▶ [WHAT THE TASK REQUIRES]: Your output should be every line below, copied exactly.

[Saved entries]
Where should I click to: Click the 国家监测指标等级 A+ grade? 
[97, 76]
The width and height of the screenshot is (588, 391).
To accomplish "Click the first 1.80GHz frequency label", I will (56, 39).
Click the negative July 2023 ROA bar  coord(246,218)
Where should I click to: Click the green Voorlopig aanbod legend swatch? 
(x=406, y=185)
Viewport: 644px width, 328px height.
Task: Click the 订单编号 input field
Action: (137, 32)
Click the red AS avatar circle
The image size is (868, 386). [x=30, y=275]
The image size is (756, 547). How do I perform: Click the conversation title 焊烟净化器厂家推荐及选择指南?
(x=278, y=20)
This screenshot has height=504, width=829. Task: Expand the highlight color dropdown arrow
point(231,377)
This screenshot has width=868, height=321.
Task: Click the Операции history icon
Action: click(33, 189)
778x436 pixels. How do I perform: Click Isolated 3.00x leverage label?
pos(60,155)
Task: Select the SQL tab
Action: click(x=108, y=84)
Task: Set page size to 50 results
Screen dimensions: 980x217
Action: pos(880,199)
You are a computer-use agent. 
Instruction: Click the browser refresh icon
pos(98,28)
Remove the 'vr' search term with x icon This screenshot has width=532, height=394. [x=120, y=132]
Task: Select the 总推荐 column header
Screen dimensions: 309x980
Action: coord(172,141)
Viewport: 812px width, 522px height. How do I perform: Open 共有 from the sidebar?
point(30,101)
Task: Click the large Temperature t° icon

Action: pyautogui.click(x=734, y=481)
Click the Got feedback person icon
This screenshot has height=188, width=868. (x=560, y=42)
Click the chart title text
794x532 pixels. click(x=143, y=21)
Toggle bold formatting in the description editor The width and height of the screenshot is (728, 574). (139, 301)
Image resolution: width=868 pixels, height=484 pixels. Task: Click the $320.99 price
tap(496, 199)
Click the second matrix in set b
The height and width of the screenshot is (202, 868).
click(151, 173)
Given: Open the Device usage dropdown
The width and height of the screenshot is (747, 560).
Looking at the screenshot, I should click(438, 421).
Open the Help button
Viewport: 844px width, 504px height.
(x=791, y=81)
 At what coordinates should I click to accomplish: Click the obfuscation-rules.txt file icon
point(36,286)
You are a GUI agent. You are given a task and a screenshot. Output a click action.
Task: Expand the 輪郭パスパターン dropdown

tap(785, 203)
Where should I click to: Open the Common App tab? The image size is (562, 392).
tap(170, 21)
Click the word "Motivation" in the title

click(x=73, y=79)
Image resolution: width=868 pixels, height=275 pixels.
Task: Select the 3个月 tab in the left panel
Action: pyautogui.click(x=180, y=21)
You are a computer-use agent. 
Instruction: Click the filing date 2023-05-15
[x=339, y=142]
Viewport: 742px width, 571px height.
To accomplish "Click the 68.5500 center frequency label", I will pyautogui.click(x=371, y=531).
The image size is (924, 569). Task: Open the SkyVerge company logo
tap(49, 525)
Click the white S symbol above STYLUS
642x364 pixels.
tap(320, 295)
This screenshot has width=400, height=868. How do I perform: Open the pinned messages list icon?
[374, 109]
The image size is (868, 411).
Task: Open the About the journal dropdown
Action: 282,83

▶ [WRITTEN SOLUTION]:
Where should I click to: Click the 国家监测指标等级 A+ grade? 
[97, 76]
The width and height of the screenshot is (588, 391).
To accomplish "Click the first 1.80GHz frequency label", I will (56, 39).
Click the negative July 2023 ROA bar  coord(246,218)
Where should I click to: Click the green Voorlopig aanbod legend swatch? 
(x=406, y=185)
Viewport: 644px width, 328px height.
Task: Click the 订单编号 input field
Action: (137, 32)
Click the red AS avatar circle
The image size is (868, 386). [x=30, y=275]
The image size is (756, 547). How do I perform: Click the conversation title 焊烟净化器厂家推荐及选择指南?
(x=278, y=20)
This screenshot has height=504, width=829. Task: Expand the highlight color dropdown arrow
point(231,377)
This screenshot has width=868, height=321.
Task: Click the Операции history icon
Action: click(33, 189)
778x436 pixels. How do I perform: Click Isolated 3.00x leverage label?
pos(60,155)
Task: Select the SQL tab
Action: click(x=108, y=84)
Task: Set page size to 50 results
Screen dimensions: 980x217
Action: pos(880,199)
You are a computer-use agent. 
Instruction: Click the browser refresh icon
pos(98,28)
Remove the 'vr' search term with x icon This screenshot has width=532, height=394. [x=120, y=132]
Task: Select the 总推荐 column header
Screen dimensions: 309x980
Action: coord(172,141)
Viewport: 812px width, 522px height. How do I perform: Open 共有 from the sidebar?
point(30,101)
Task: Click the large Temperature t° icon

Action: pyautogui.click(x=734, y=481)
Click the Got feedback person icon
This screenshot has height=188, width=868. (x=560, y=42)
Click the chart title text
794x532 pixels. click(x=143, y=21)
Toggle bold formatting in the description editor The width and height of the screenshot is (728, 574). (139, 301)
Image resolution: width=868 pixels, height=484 pixels. Task: Click the $320.99 price
tap(496, 199)
Click the second matrix in set b
The height and width of the screenshot is (202, 868).
click(151, 173)
Given: Open the Device usage dropdown
The width and height of the screenshot is (747, 560).
Looking at the screenshot, I should click(438, 421).
Open the Help button
Viewport: 844px width, 504px height.
(x=791, y=81)
 At what coordinates should I click to accomplish: Click the obfuscation-rules.txt file icon
point(36,286)
You are a GUI agent. You are given a task and a screenshot. Output a click action.
Task: Expand the 輪郭パスパターン dropdown

tap(785, 203)
Where should I click to: Open the Common App tab? The image size is (562, 392).
tap(170, 21)
Click the word "Motivation" in the title

click(x=73, y=79)
Image resolution: width=868 pixels, height=275 pixels.
Task: Select the 3个月 tab in the left panel
Action: pyautogui.click(x=180, y=21)
You are a computer-use agent. 
Instruction: Click the filing date 2023-05-15
[x=339, y=142]
Viewport: 742px width, 571px height.
To accomplish "Click the 68.5500 center frequency label", I will pyautogui.click(x=371, y=531).
The image size is (924, 569). Task: Open the SkyVerge company logo
tap(49, 525)
Click the white S symbol above STYLUS
642x364 pixels.
tap(320, 295)
This screenshot has width=400, height=868. How do I perform: Open the pinned messages list icon?
[374, 109]
The image size is (868, 411).
Task: Open the About the journal dropdown
Action: 282,83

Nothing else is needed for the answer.